Anyway, while I can’t see it becoming one of those books that I go back to again and again, there are some great moments—some because they read as unintentionally hilarious in 2024, some just genuinely great.
I’m fascinated by this description of Ginger, because depending on how you read it, you could argue that it depicts gender as a binary OR it depicts gender as a spectrum:
Gary Fisher was eleven; Michael Brown was eight, and small for his age. Ginger Morris was a girl with coppery hair, and was ten years old. She did not think of herself as a girl exactly, because, being an only child and part tomboy, she managed very well to be both boy and girl to her parents. Gary and Mike were glad to have her walk with them. She was always good company and often came up with interesting plans for play.
This is one of the moments that read to me as genuinely, in any year, hilarious:
“It’s the back part of the ship, silly. And what do you know? It was called the poop, or afterdeck.”
Mike giggled.
“There’s nothing funny about that,” Gary said in disgust.
“Then why did you say, ‘What do you know?’”
“Well, well, because—well, it was different from what I expected,” Gary explained lamely.
“Let’s call it the afterdeck,” decided Ginger.
“Oh, no!” cried Mike. “Oh, no! It’s the poop-poop-poop deck!” And he ran off down the path, exploding into “poops” at every third step.
EXPLODING INTO POOPS.
I mean.
The next time I have a patron wax nostalgic about Olde Timey children’s books because they don’t like the scatological humor in modern children’s books, I’ll have to pull this one out. It’s also a fantastic character beat for Gary, who likes to think of himself as MUCH more mature than Mike.
There are occasionally interludes where we get to listen in on the parents discussing the kids—these are largely moments that EXTREMELY go into the Unintentionally Hilarious category:
“Too bad we can’t be wicked parents,” Mr. Morris added with a mischievous grin, “and put the children on bread and water until they tell us what it’s all about. As things are, it would be prying to ask any more questions.”

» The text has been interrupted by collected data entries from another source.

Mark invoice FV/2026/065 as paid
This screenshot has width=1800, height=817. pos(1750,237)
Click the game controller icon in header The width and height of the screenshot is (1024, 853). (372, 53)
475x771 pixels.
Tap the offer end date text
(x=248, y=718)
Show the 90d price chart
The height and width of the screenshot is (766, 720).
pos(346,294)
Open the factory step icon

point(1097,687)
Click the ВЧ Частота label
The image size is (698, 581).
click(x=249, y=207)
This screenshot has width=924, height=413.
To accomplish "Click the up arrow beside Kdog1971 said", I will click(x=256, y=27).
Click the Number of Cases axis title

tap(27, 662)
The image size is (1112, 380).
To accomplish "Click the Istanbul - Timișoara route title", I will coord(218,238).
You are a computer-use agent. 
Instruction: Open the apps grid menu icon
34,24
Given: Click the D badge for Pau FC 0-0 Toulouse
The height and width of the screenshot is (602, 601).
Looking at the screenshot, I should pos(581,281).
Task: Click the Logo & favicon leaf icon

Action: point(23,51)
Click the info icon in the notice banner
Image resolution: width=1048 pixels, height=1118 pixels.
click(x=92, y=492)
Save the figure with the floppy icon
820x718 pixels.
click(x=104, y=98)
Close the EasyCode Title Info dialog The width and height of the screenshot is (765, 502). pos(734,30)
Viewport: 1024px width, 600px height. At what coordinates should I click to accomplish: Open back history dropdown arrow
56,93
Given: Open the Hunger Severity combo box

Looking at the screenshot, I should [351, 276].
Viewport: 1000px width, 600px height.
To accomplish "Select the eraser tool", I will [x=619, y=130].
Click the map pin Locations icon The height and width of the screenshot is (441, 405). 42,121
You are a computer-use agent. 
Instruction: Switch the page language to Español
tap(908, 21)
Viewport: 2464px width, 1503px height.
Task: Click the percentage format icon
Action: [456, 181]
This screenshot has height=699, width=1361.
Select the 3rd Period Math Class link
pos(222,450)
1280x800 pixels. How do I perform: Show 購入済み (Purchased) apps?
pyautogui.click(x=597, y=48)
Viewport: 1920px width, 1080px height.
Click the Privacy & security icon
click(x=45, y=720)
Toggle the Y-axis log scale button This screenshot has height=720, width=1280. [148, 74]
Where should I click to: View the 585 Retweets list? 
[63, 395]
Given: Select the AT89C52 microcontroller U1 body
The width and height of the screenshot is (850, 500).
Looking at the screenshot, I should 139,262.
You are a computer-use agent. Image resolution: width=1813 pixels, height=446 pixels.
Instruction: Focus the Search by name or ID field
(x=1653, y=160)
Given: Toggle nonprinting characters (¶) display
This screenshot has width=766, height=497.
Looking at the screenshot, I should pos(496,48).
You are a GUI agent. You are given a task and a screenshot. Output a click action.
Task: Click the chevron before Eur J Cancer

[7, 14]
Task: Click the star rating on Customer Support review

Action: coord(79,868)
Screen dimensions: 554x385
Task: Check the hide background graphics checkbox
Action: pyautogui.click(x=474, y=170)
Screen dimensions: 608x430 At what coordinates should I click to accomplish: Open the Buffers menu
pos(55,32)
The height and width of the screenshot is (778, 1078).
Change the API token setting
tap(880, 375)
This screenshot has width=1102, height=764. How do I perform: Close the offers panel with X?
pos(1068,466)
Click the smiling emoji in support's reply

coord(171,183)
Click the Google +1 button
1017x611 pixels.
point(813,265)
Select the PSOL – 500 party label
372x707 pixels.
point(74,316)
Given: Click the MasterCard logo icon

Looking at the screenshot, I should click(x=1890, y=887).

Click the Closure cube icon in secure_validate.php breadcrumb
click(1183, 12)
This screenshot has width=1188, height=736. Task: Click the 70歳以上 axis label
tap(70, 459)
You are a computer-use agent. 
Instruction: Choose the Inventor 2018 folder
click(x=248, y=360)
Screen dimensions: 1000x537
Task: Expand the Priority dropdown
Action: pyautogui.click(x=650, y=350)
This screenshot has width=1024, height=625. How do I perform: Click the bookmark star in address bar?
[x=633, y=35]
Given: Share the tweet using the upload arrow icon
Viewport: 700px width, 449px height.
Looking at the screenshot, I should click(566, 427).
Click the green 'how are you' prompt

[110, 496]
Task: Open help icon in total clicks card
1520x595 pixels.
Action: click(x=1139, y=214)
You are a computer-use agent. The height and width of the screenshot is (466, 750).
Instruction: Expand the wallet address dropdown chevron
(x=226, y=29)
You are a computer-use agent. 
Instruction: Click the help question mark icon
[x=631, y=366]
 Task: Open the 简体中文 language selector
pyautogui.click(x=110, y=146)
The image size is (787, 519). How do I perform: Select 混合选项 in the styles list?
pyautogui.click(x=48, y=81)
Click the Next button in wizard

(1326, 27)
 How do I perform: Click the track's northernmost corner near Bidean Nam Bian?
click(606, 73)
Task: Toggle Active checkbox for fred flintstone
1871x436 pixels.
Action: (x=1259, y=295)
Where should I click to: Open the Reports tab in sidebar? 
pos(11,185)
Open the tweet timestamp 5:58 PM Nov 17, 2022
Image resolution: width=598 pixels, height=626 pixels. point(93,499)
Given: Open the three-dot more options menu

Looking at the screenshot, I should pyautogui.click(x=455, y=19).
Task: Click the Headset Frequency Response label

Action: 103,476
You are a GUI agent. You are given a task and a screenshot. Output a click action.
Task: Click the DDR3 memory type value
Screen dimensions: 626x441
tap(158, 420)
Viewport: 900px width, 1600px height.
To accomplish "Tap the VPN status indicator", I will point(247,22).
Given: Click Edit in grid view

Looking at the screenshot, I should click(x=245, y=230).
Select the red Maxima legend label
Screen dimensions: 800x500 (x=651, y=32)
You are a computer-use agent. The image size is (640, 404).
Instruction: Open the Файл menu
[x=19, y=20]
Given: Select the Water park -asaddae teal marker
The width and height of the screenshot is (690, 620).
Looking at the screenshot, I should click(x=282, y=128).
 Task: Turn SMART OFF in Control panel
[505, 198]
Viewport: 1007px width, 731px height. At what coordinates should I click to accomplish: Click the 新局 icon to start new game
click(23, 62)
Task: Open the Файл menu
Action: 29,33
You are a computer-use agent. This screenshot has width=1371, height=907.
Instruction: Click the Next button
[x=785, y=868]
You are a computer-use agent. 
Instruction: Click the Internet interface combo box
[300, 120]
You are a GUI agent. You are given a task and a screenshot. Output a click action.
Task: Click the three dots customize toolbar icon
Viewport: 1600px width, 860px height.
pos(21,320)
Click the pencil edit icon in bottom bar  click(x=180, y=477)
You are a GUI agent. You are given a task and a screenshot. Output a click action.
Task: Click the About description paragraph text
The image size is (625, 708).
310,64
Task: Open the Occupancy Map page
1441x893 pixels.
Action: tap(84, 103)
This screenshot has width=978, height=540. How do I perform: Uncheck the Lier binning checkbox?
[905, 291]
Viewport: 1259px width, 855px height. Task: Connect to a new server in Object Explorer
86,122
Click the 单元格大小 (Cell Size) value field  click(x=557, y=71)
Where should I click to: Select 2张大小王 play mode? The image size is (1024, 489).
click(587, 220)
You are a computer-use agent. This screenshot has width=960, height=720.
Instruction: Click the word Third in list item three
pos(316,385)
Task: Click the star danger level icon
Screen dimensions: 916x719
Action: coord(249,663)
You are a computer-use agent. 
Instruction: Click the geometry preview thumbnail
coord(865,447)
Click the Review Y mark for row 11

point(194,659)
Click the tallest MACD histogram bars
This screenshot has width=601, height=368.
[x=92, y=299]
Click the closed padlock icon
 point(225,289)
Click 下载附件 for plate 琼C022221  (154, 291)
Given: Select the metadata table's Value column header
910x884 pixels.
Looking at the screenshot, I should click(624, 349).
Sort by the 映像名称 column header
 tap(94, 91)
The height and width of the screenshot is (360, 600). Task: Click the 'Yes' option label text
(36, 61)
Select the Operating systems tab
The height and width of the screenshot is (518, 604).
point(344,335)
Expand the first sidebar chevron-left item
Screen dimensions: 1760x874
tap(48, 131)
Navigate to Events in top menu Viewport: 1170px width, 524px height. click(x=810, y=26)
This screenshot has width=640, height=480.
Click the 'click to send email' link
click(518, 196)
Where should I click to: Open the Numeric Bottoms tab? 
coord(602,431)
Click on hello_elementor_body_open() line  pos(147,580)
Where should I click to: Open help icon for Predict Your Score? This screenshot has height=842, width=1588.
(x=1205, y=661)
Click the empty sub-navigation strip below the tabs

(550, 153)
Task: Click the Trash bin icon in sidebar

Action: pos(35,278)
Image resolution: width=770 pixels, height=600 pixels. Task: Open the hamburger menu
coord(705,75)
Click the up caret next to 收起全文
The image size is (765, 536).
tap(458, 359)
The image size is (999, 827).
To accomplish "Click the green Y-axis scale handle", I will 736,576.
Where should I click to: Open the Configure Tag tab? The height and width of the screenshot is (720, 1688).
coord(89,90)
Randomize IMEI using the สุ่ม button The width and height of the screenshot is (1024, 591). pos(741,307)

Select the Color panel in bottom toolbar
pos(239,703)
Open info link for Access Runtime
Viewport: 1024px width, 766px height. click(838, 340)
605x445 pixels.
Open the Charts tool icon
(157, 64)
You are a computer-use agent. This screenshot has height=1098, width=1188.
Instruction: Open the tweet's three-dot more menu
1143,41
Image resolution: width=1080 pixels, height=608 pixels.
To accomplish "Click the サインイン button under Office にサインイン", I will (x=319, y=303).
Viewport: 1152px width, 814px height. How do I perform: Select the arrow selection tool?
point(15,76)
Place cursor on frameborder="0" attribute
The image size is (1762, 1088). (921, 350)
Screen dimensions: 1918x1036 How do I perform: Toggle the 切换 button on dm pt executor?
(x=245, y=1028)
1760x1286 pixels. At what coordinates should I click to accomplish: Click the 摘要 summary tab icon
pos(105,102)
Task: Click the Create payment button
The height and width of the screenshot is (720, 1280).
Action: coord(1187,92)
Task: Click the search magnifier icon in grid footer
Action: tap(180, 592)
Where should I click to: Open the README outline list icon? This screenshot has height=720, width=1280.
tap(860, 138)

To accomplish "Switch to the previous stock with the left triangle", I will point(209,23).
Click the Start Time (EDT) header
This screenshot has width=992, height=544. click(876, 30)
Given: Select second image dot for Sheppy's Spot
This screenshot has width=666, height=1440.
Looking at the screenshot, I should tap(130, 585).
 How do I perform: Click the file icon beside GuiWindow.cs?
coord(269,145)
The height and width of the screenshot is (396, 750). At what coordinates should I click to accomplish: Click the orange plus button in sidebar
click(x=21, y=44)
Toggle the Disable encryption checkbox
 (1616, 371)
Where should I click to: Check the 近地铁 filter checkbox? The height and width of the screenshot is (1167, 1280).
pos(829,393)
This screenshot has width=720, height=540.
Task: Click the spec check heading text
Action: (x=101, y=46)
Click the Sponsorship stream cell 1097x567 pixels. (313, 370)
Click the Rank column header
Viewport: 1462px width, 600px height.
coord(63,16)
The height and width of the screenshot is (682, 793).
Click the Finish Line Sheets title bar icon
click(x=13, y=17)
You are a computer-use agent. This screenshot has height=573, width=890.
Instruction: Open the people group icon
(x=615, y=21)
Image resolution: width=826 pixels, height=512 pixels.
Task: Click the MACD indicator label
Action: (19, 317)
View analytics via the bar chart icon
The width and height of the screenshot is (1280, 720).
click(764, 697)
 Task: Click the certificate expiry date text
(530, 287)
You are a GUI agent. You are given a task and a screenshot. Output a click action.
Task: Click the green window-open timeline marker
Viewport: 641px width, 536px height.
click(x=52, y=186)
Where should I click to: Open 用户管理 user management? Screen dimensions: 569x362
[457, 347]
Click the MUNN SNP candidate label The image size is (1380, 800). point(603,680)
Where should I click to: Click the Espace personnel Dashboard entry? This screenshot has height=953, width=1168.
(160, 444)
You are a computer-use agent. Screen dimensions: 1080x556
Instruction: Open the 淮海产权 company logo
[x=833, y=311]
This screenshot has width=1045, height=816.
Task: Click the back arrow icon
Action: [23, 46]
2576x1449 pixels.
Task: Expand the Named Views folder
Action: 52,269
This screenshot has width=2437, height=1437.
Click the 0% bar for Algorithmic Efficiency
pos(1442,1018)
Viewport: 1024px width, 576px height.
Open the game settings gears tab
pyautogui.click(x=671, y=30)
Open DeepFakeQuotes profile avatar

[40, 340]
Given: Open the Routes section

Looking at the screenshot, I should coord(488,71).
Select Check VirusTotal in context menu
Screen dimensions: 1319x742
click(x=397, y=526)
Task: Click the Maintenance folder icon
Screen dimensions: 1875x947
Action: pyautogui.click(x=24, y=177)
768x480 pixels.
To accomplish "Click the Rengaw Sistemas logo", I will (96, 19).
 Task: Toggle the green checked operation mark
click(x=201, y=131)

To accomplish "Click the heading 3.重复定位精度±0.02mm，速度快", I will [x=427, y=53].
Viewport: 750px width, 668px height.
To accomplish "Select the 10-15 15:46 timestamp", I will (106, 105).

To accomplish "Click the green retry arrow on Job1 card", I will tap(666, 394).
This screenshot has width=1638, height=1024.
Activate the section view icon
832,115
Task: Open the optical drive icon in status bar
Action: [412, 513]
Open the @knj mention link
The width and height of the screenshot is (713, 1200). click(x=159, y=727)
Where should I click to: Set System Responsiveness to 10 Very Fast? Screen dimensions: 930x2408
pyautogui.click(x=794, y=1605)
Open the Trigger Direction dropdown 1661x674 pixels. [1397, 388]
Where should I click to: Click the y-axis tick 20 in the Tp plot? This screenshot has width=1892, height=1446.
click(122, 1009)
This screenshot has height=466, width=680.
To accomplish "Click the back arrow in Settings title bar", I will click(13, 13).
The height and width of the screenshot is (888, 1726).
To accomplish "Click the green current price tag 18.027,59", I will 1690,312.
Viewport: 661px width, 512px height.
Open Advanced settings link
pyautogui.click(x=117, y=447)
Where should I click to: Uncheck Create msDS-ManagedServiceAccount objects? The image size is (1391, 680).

“I know someone who is going to burst with curiosity,” said Mr. Brown darkly.
“Who is that?” Mr. Morris wanted to know.
“Mike’s mother,” Mr. Brown answered, laughing.
WOMEN, AMIRITE?
Here’s another one:
Mr. Brown laughed with special heartiness. This was just what he had predicted. “You keep out of this,” he said, and shook a playful finger at his wife.
She felt quite foolish and very much like a little girl who has not been minding her own affairs. “I didn’t know that I had such a huge bump of curiosity,” she said laughing. “I’ll be good.”
“I’d hate to have you burst with curiosity,” he said grimly.
That said, there’s something strangely fun about these moments, too—despite wanting to kick Mr. Brown in his paternalistic shins, there’s something that feels warm and lived-in here? (That might be me bringing my own vibes in—90% of our entertainment in this household is in trying to get the Sickest Burn on a daily basis.)
This is the moment I found myself in the uncomfortable position of wanting to kick a CHILD in the shins, but I am who I am:
“Can I do some of the nailing?”
“Girls never nail straight. Anyway, we’ve got to find a good level spot first, to lay the beams.”
“All right, you find the spot and I’ll get the beams. But I’m going to do some of the real work too,” Ginger insisted.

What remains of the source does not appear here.